API Reference: Workflow Evaluations - Tensorzero

Workflow Evaluations focus on evaluating complex workflows that might include multiple TensorZero inference calls, arbitrary application logic, and more.

You can initialize and run workflow evaluations using the TensorZero Gateway, either through the TensorZero client or the gateway's HTTP API. Unlike inference evaluations, workflow evaluations are not defined in the TensorZero configuration file.

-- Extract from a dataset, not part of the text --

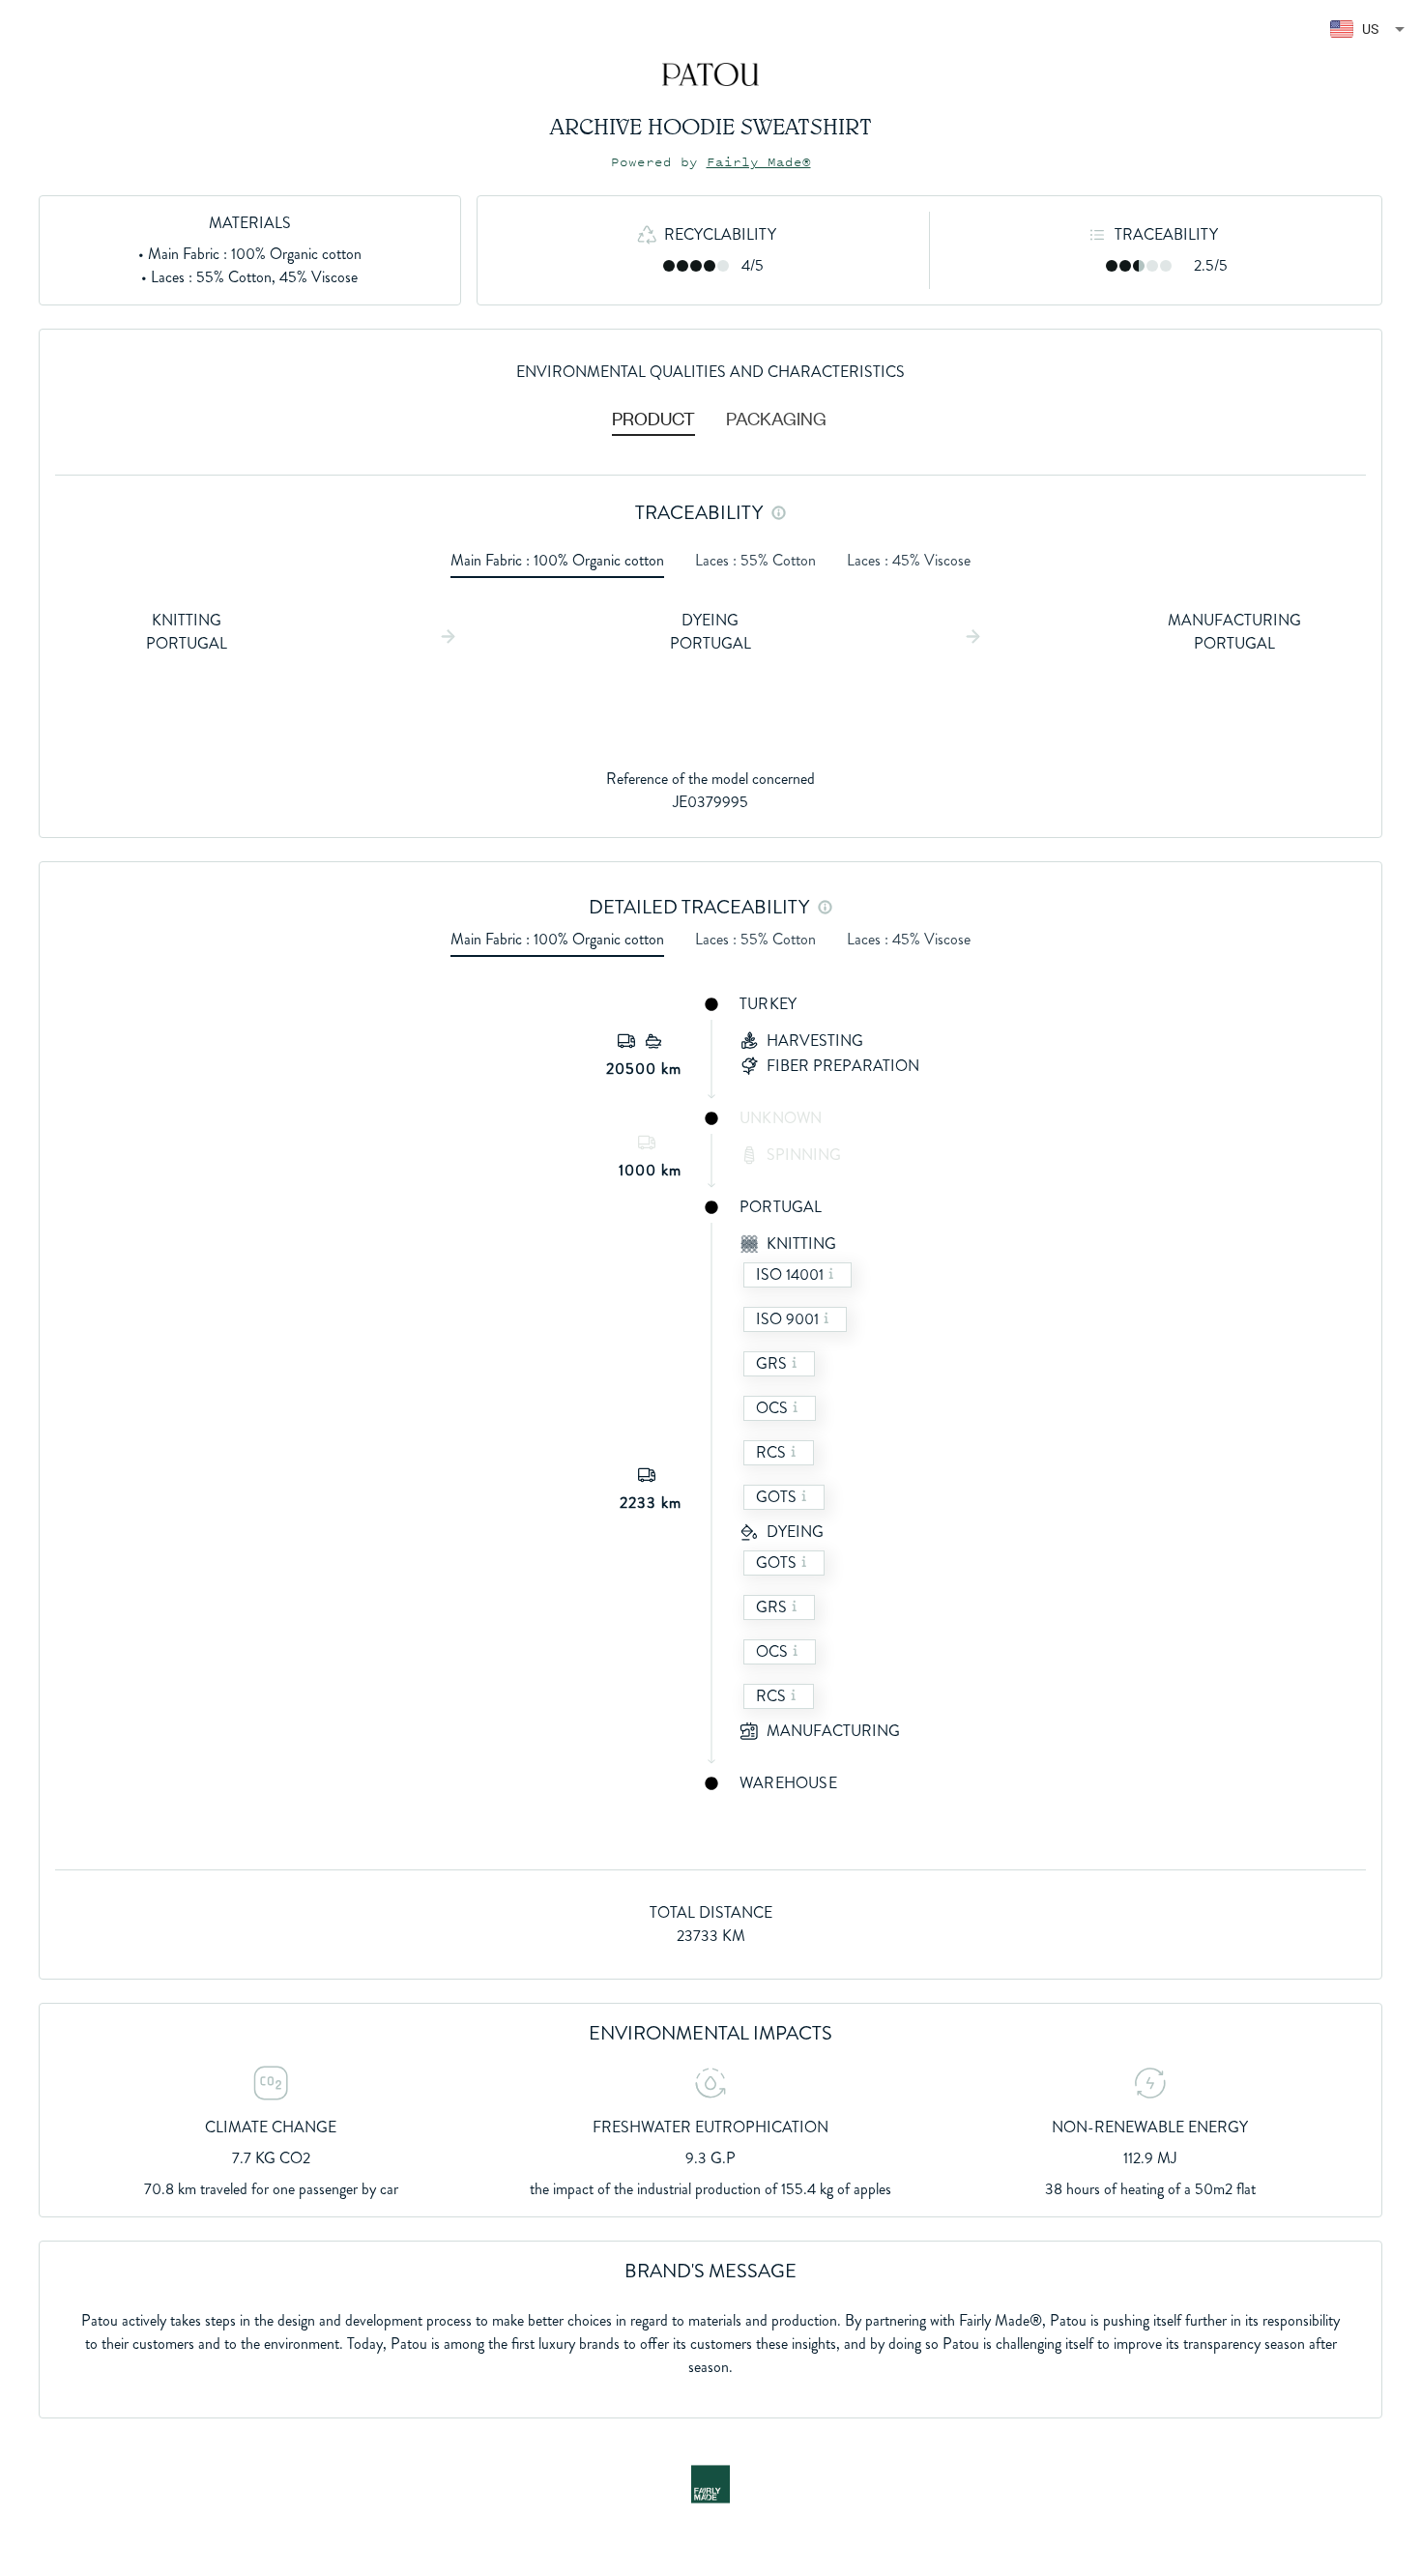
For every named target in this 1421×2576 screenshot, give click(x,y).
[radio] (669, 266)
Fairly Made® (759, 162)
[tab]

See the Workflow Evaluations Tutorial for a step-by-step guide.

Endpoints & Methods

Starting a workflow evaluation run

Gateway Endpoint: POST /workflow_evaluation_run
Client Method: workflow_evaluation_run
Parameters:
- variants: an object (dictionary) mapping function names to variant names
- project_name (string, optional): the name of the project to associate the run with
- display_name (string, optional): the display (human-readable) name of the run
- tags (dictionary, optional): a dictionary of key-value pairs to tag the run's inferences with
Returns:
- run_id (UUID): the ID of the run

Starting an episode in a workflow evaluation run

Gateway Endpoint: POST /workflow_evaluation_run/{run_id}/episode
Client Method: workflow_evaluation_run_episode
Parameters:
- run_id (UUID): the ID of the run generated by the workflow_evaluation_run method
- task_name (string, optional): the name of the task to associate the episode with
- tags (dictionary, optional): a dictionary of key-value pairs to tag the episode's inferences with
Returns:
- episode_id (UUID): the ID of the episode

Making inference and feedback calls during a workflow evaluation run

After initializing a run and an episode, you can make inference and feedback API calls like you normally would. By providing the special episode_id parameter generated by the workflow_evaluation_run_episode method , the TensorZero Gateway will associate the inference and feedback with the evaluation run, handle variant pinning, and more.